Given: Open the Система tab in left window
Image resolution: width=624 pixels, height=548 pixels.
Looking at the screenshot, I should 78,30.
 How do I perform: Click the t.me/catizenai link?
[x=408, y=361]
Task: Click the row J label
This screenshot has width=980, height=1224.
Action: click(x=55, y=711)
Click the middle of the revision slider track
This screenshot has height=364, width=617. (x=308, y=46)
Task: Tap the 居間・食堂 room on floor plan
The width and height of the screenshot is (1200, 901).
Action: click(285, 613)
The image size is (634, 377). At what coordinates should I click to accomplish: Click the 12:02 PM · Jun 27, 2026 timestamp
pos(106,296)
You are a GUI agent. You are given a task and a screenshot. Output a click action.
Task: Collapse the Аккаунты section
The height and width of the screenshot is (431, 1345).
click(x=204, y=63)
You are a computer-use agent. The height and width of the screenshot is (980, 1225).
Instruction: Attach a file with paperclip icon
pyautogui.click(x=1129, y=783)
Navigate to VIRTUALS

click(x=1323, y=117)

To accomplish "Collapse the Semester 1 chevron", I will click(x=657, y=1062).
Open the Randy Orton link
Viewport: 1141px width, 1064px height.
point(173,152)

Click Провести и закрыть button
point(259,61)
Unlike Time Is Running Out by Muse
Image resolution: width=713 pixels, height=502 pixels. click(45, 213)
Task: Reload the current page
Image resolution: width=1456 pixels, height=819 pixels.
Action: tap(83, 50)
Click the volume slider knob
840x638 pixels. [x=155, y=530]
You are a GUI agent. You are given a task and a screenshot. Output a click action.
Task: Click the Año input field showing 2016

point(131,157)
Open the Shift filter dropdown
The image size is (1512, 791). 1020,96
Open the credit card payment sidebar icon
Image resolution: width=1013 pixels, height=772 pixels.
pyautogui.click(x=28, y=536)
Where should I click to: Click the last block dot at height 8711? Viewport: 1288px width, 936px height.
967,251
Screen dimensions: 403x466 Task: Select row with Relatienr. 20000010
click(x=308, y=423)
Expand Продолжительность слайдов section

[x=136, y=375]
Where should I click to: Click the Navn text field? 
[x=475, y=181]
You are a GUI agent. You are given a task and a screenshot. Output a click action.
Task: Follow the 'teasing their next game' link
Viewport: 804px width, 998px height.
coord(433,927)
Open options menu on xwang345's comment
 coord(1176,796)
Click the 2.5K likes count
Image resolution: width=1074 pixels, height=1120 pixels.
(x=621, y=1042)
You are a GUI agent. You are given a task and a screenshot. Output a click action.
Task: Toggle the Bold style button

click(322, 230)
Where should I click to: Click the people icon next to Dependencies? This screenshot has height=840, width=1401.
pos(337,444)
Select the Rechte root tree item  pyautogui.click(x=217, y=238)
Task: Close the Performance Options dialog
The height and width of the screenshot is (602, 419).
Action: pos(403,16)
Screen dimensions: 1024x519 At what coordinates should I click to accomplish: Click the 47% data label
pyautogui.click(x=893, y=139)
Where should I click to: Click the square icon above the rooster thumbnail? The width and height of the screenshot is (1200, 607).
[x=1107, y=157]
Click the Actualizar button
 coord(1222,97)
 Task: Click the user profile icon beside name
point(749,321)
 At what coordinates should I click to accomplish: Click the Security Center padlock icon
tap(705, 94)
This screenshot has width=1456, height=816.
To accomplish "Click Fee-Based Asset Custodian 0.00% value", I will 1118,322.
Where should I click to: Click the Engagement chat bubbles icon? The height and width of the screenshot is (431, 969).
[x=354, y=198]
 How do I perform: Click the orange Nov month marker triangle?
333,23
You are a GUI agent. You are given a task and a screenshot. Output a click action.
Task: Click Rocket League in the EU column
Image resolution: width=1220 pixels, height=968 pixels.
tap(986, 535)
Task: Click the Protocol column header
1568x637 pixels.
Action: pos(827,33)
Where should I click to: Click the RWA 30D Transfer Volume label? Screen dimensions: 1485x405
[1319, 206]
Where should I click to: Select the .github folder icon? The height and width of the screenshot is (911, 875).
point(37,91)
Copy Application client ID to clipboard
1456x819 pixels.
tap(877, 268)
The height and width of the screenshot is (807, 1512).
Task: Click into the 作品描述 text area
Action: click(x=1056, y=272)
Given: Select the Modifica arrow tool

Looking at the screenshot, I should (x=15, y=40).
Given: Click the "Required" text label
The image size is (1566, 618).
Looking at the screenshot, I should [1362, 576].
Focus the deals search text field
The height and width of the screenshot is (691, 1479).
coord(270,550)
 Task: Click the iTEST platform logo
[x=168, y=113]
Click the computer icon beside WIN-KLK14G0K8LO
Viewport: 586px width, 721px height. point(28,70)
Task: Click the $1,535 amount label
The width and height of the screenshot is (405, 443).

_Set exercise_
Put the lines above into a numbered list, leaving out the blank lines.

_Written solution_
1. Given: Open the Система tab in left window
2. Image resolution: width=624 pixels, height=548 pixels.
3. Looking at the screenshot, I should 78,30.
4.  How do I perform: Click the t.me/catizenai link?
5. [x=408, y=361]
6. Task: Click the row J label
7. This screenshot has width=980, height=1224.
8. Action: click(x=55, y=711)
9. Click the middle of the revision slider track
10. This screenshot has height=364, width=617. (x=308, y=46)
11. Task: Tap the 居間・食堂 room on floor plan
12. The width and height of the screenshot is (1200, 901).
13. Action: click(285, 613)
14. The image size is (634, 377). At what coordinates should I click to accomplish: Click the 12:02 PM · Jun 27, 2026 timestamp
15. pos(106,296)
16. You are a GUI agent. You are given a task and a screenshot. Output a click action.
17. Task: Collapse the Аккаунты section
18. The height and width of the screenshot is (431, 1345).
19. click(x=204, y=63)
20. You are a computer-use agent. The height and width of the screenshot is (980, 1225).
21. Instruction: Attach a file with paperclip icon
22. pyautogui.click(x=1129, y=783)
23. Navigate to VIRTUALS
24. click(x=1323, y=117)
25. To accomplish "Collapse the Semester 1 chevron", I will click(x=657, y=1062).
26. Open the Randy Orton link
27. Viewport: 1141px width, 1064px height.
28. point(173,152)
29. Click Провести и закрыть button
30. point(259,61)
31. Unlike Time Is Running Out by Muse
32. Image resolution: width=713 pixels, height=502 pixels. click(45, 213)
33. Task: Reload the current page
34. Image resolution: width=1456 pixels, height=819 pixels.
35. Action: tap(83, 50)
36. Click the volume slider knob
37. 840x638 pixels. [x=155, y=530]
38. You are a GUI agent. You are given a task and a screenshot. Output a click action.
39. Task: Click the Año input field showing 2016
40. point(131,157)
41. Open the Shift filter dropdown
42. The image size is (1512, 791). 1020,96
43. Open the credit card payment sidebar icon
44. Image resolution: width=1013 pixels, height=772 pixels.
45. pyautogui.click(x=28, y=536)
46. Where should I click to: Click the last block dot at height 8711? Viewport: 1288px width, 936px height.
47. 967,251
48. Screen dimensions: 403x466 Task: Select row with Relatienr. 20000010
49. click(x=308, y=423)
50. Expand Продолжительность слайдов section
51. [x=136, y=375]
52. Where should I click to: Click the Navn text field? 
53. [x=475, y=181]
54. You are a GUI agent. You are given a task and a screenshot. Output a click action.
55. Task: Follow the 'teasing their next game' link
56. Viewport: 804px width, 998px height.
57. coord(433,927)
58. Open options menu on xwang345's comment
59.  coord(1176,796)
60. Click the 2.5K likes count
61. Image resolution: width=1074 pixels, height=1120 pixels.
62. (x=621, y=1042)
63. You are a GUI agent. You are given a task and a screenshot. Output a click action.
64. Task: Toggle the Bold style button
65. click(322, 230)
66. Where should I click to: Click the people icon next to Dependencies? This screenshot has height=840, width=1401.
67. pos(337,444)
68. Select the Rechte root tree item  pyautogui.click(x=217, y=238)
69. Task: Close the Performance Options dialog
70. The height and width of the screenshot is (602, 419).
71. Action: pos(403,16)
72. Screen dimensions: 1024x519 At what coordinates should I click to accomplish: Click the 47% data label
73. pyautogui.click(x=893, y=139)
74. Where should I click to: Click the square icon above the rooster thumbnail? The width and height of the screenshot is (1200, 607).
75. [x=1107, y=157]
76. Click the Actualizar button
77.  coord(1222,97)
78.  Task: Click the user profile icon beside name
79. point(749,321)
80.  At what coordinates should I click to accomplish: Click the Security Center padlock icon
81. tap(705, 94)
82. This screenshot has width=1456, height=816.
83. To accomplish "Click Fee-Based Asset Custodian 0.00% value", I will 1118,322.
84. Where should I click to: Click the Engagement chat bubbles icon? The height and width of the screenshot is (431, 969).
85. [x=354, y=198]
86.  How do I perform: Click the orange Nov month marker triangle?
87. 333,23
88. You are a GUI agent. You are given a task and a screenshot. Output a click action.
89. Task: Click Rocket League in the EU column
90. Image resolution: width=1220 pixels, height=968 pixels.
91. tap(986, 535)
92. Task: Click the Protocol column header
93. 1568x637 pixels.
94. Action: pos(827,33)
95. Where should I click to: Click the RWA 30D Transfer Volume label? Screen dimensions: 1485x405
96. [1319, 206]
97. Where should I click to: Select the .github folder icon? The height and width of the screenshot is (911, 875).
98. point(37,91)
99. Copy Application client ID to clipboard
100. 1456x819 pixels.
101. tap(877, 268)
102. The height and width of the screenshot is (807, 1512).
103. Task: Click into the 作品描述 text area
104. Action: click(x=1056, y=272)
105. Given: Select the Modifica arrow tool
106. Looking at the screenshot, I should (x=15, y=40).
107. Given: Click the "Required" text label
108. The image size is (1566, 618).
109. Looking at the screenshot, I should [1362, 576].
110. Focus the deals search text field
111. The height and width of the screenshot is (691, 1479).
112. coord(270,550)
113.  Task: Click the iTEST platform logo
114. [x=168, y=113]
115. Click the computer icon beside WIN-KLK14G0K8LO
116. Viewport: 586px width, 721px height. point(28,70)
117. Task: Click the $1,535 amount label
118. The width and height of the screenshot is (405, 443).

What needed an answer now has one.